Araby By James Joyce Short Story Analysis With Summary And Theme

Araby – This article will tell you the short story entitled, “Araby” by James Joyce with story analysis, Araby summary and theme in English. What is the theme, summary, plot, setting, character and point of view of Araby by James Joyce?

Araby Short Story Analysis With Summary And Theme
Araby by James Joyce Short Story Analysis With Summary And Theme

Araby By James Joyce

North Richmond Street, being blind, was a quiet street except at the hour when the Christian Brothers’ School set the boys free. An uninhabited house of two storeys stood at the blind end, detached from its neighbours in a square ground. The other houses of the street, conscious of decent lives within them, gazed at one another with brown imperturbable faces.

The former tenant of our house, a priest, had died in the back drawing-room. Air, musty from having been long enclosed, hung in all the rooms, and the waste room behind the kitchen was littered with old useless papers. Among these I found a few paper-covered books, the pages of which were curled and damp: The Abbot, by Walter Scott, The Devout Communicant, and The Memoirs of Vidocq. I liked the last best because its leaves were yellow. The wild garden behind the house contained a central apple-tree and a few straggling bushes, under one of which I found the late tenant’s rusty bicycle-pump. He had been a very charitable priest; in his will he had left all his money to institutions and the furniture of his house to his sister.

When the short days of winter came, dusk fell before we had well eaten our dinners.

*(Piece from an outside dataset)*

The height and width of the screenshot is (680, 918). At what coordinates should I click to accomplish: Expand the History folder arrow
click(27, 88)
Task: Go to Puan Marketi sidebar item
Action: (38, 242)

When we met in the street the houses had grown sombre. The space of sky above us was the colour of ever-changing violet and towards it the lamps of the street lifted their feeble lanterns. The cold air stung us and we played till our bodies glowed. Our shouts echoed in the silent street. The career of our play brought us through the dark muddy lanes behind the houses, where we ran the gauntlet of the rough tribes from the cottages, to the back doors of the dark dripping gardens where odours arose from the ashpits, to the dark odorous stables where a coachman smoothed and combed the horse or shook music from the buckled harness. When we returned to the street, light from the kitchen windows had filled the areas. If my uncle was seen turning the corner, we hid in the shadow until we had seen him safely housed. Or if Mangan’s sister came out on the doorstep to call her brother in to his tea, we watched her from our shadow peer up and down the street. We waited to see whether she would remain or go in and, if she remained, we left our shadow and walked up to Mangan’s steps resignedly. She was waiting for us, her figure defined by the light from the half-opened door. Her brother always teased her before he obeyed, and I stood by the railings looking at her. Her dress swung as she moved her body, and the soft rope of her hair tossed from side to side.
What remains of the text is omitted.